Annexins can function as scaffolding proteins to anchor other proteins to the cell membrane. Annexins assemble as trimers, where this trimer formation is facilitated by calcium influx and efficient membrane binding. This trimer assembly is often stabilized by other membrane-bound annexin cores in the vicinity. Eventually, enough annexin trimers will assemble and bind the cell membrane. This will induce the formation of membrane-bound annexin networks. These networks can induce the indentation and vesicle budding during an exocytosis event.
While different types of annexins can function as membrane scaffolds, annexin A-V is the most abundant membrane-bound annexin scaffold. Annexin A-V can form 2-dimensional networks when bound to the phosphatidylserine unit of the membrane. Annexin A-V is effective in stabilizing changes in cell shape during endocytosis and exocytosis, as well as other cell membrane processes. Alternatively, annexins A-I and A-II bind phosphatidylserine and phosphatidylcholine units in the cell membrane, and are often found forming monolayered clusters that lack a definite shape.

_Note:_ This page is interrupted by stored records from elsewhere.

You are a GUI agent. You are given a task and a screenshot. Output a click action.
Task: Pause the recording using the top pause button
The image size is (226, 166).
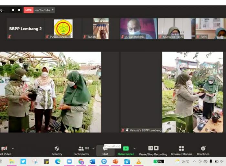pos(13,10)
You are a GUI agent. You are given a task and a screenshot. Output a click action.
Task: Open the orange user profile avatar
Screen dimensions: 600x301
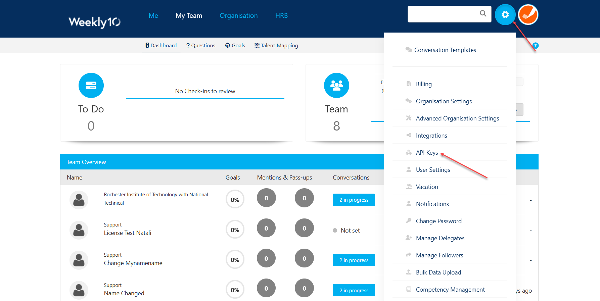pyautogui.click(x=528, y=14)
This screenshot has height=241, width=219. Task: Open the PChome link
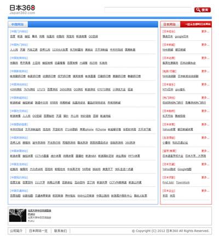[101, 129]

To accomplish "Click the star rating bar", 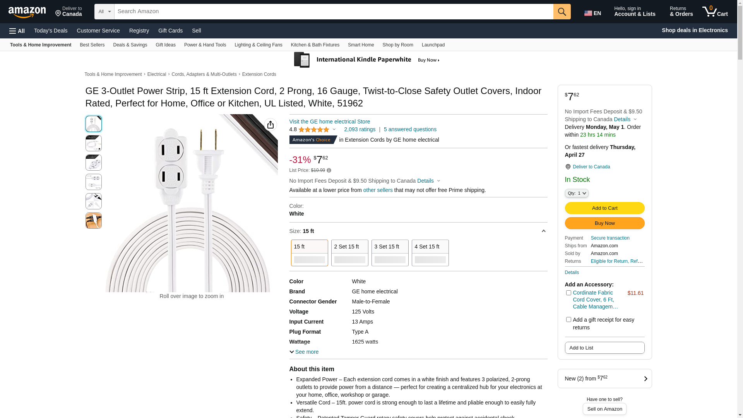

In addition, annexins A-I and A-II have been shown to bind PIP2 (phosphatidylinositol-4,5-bisphosphate) in the cell membrane and facilitate actin assembly near the membrane. More recently, annexin scaffolding functions have been linked to medical applications. These medical implications have been uncovered with in vivo studies where the path of a fertilized egg is tracked to the uterus. After fertilization, the egg must enter a canal for which the opening is up to five times smaller than the diameter of the egg. Once the fertilized egg has passed through the opening, annexins are believed to promote membrane folding in an accordion-like fashion to return the stretched membrane back to its original form. Though this was discovered in the nematode annexin NEX-1, it is believed that a similar mechanism takes place in humans and other mammals.

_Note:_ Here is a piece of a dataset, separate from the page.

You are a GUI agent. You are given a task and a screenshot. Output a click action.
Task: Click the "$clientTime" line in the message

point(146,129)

Membrane organization and trafficking
Several annexins have been shown to have active roles in the organization of the membrane. Annexin A-II has been extensively studied in this aspect of annexin function and is noted to be heavily involved in the organization of lipids in the bilayer near sites of actin cytoskeleton assembly. Annexin A-II can bind PIP2 in the cell membrane in vivo with a relatively high binding affinity.

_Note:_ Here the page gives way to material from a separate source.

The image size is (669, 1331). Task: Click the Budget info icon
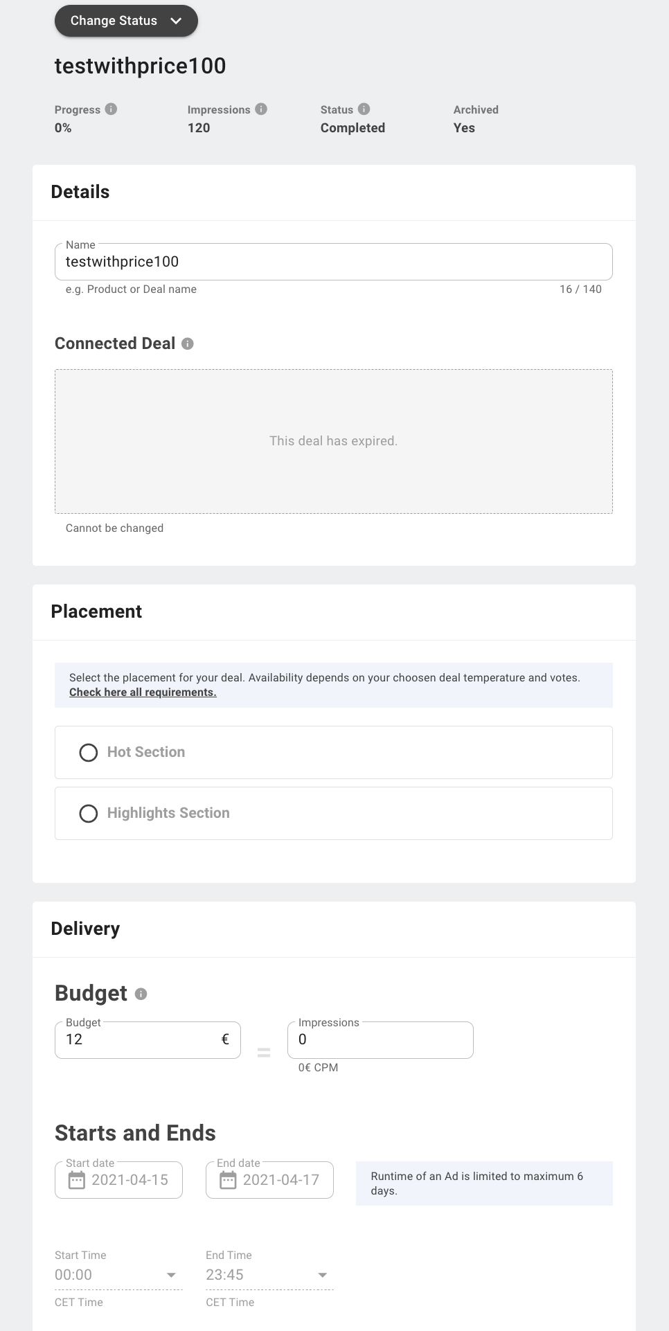[x=141, y=994]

In addition, Annexin A-II can bind other membrane lipids such as cholesterol, where this binding is made possible by the influx of calcium ions. The binding of Annexin A-II to lipids in the bilayer orchestrates the organization of lipid rafts in the bilayer at sites of actin assembly. In fact, annexin A-II is itself an actin-binding protein and therefore it can form a region of interaction with actin by means of its filamentous actin properties. In turn, this allows for further cell-cell interactions between monolayers of cells like epithelial and endothelial cells. In addition to annexin A-II, annexin A-XI has also been shown to organize cell membrane properties. Annexin A-XI is believed to be highly involved in the last stage of mitosis: cytokinesis. It is in this stage that daughter cells separate from one another because annexin A-XI inserts a new membrane that is believed to be required for abscission. Without annexin A-XI, it is believed that the daughter cells with not fully separate and may undergo apoptosis.
Apoptosis and inflammation
Annexin A-I seems to be one of the most heavily involved annexins in anti-inflammatory responses. Upon infection or damage to tissues, annexin A-I is believed to reduce inflammation of tissues by interacting with annexin A-I receptors on leukocytes. In turn, the activation of these receptors functions to send the leukocytes to the site of infection and target the source of inflammation directly. As a result, this inhibits leukocyte (specifically neutrophils) extravasation and down regulates the magnitude of the inflammatory response. Without annexin A-I in mediating this response, neutrophil extravasation is highly active and worsens the inflammatory response in damaged or infected tissues.
Annexin A-I has also been implicated in apoptotic mechanisms in the cell. When expressed on the surface of neutrophils, annexin A-I promotes pro-apoptotic mechanisms. Alternatively, when expressed on the cell surface, annexin A-I promotes the removal of cells that have undergone apoptosis. 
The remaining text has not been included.